SECTION DE TEXTE

« Résister ». Tel est le mot que grava, sur la margelle d’un puits, Marie Durand (1711-1776), grande figure du protestantisme, durant sa détention dans la Tour de Constance, à Aigues-Mortes, de 1730 à 1768. Telle semble être également l’unique action à laquelle devront se vouer les trois « compañeros » suivis par le réalisateur et scénariste uruguayen Alvaro Brechner lors de son troisième long-métrage. Il s’agit là de trois membres importants du mouvement révolutionnaire Tupamaros auxquels le réalisateur a consacré quatre années de recherches, dans un réel souci de précision historique. Arrêtés dès 1972, ou à l’occasion du coup d’État militaire de juin 1973, José « Pepe » Mujica, né en 1935 (Antonio de la Torre), Eleuterio Fernández Huidobro (1942-2016) (Alfonso Tort) et l’écrivain journaliste Mauricio Rosencof, né en 1933 (Chino Darín), deviennent tous trois des otages de la dictature militaire et, en tant que tels, sont transportés conjointement de prisons en lieux de détention aussi secrets que précaires. Pendant douze ans (d’où le titre original « Une nuit de douze ans »), jusqu’à leur libération en 1985, les trois compagnons de lutte sont ainsi régulièrement déplacés et détenus dans des lieux qui n’étaient souvent pas même des cellules. Les moments de transit, sac sur la tête, étaient les seuls qui les réunissaient, puisqu’ils étaient chacun condamnés à l’isolement et à une absence de communication radicale.

DONNÉES

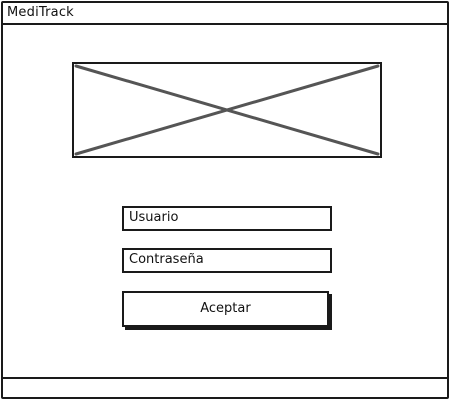 This screenshot has height=400, width=450. I want to click on accept-button-label: Aceptar, so click(226, 308).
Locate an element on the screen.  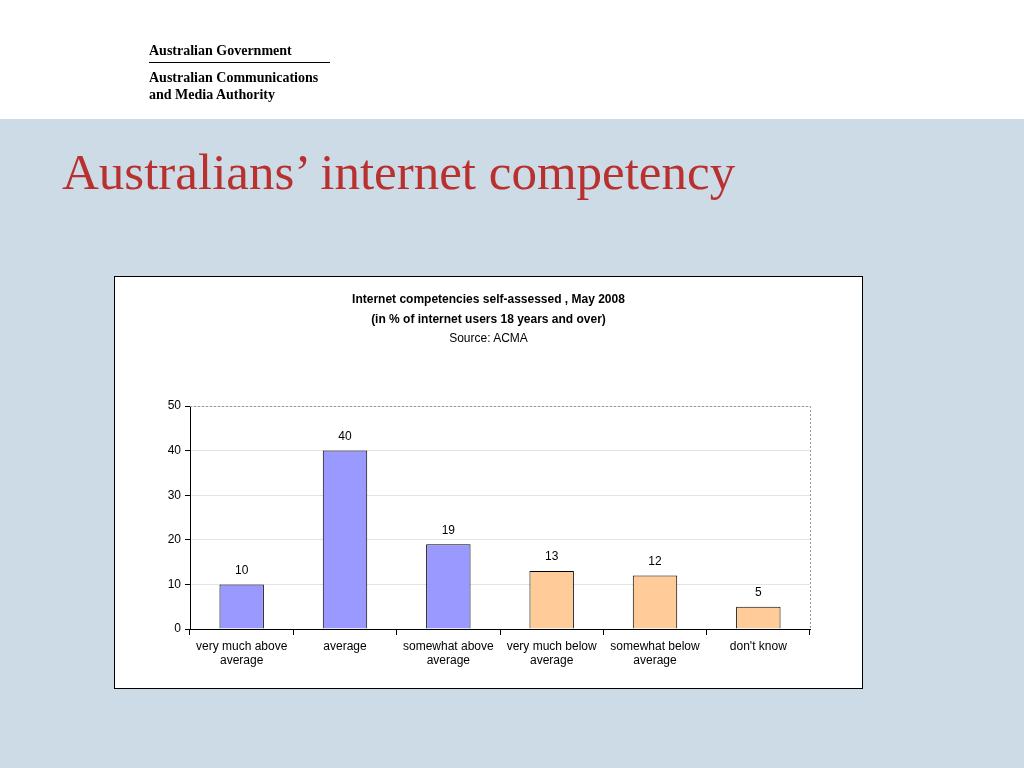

LA CONSIGNE
Rédigez la suite du texte consacré au film sur les trois otages tupamaros, en partant de sa dernière phrase.

RÉPONSE À L'EXERCICE
Comment, dès lors, transcrire et resserrer dans le temps d’un film ces douze années de tortures physiques puis mentales, effets de la détermination des militaires à « rendre fous » leurs prisonniers, à défaut de les avoir assassinés d’emblée ? C’est ici qu’intervient le génie : génie du scénario, qui, une fois posées les informations liminales, adhère au point de vue des otages, ignorant tout, seconde après seconde, de ce qui les attend ou parfois même de ce qu’ils sont en train de vivre au présent. Génie de l’image, dans ses cadrages ou dans ses basculements, chavirements, tressautements, dans ses flous et ses brouillages. Hommage soit rendu au formidable travail de Carlos Catalán qui, cadrant souvent au plus près les suppliciés, fait entrer le spectateur dans l’ignorance, l’égarement, les doutes, les pâmoisons des victimes. Génie du travail sur le son, dans sa captation comme dans sa trituration : pas moins de quatre techniciens, pour restituer l’intensification des sons de la prison, leur violence, leur brutalité, leur disparition ou au contraire leur multiplication... C’est sans doute cet ingrédient cinématographique qui permet le plus spécifiquement de partager la folie des personnages, et notamment celle de « Pepe » Mujica, puisque le son, à lui seul, ne donne pas immédiatement les moyens de discriminer le réel du fantasmatique...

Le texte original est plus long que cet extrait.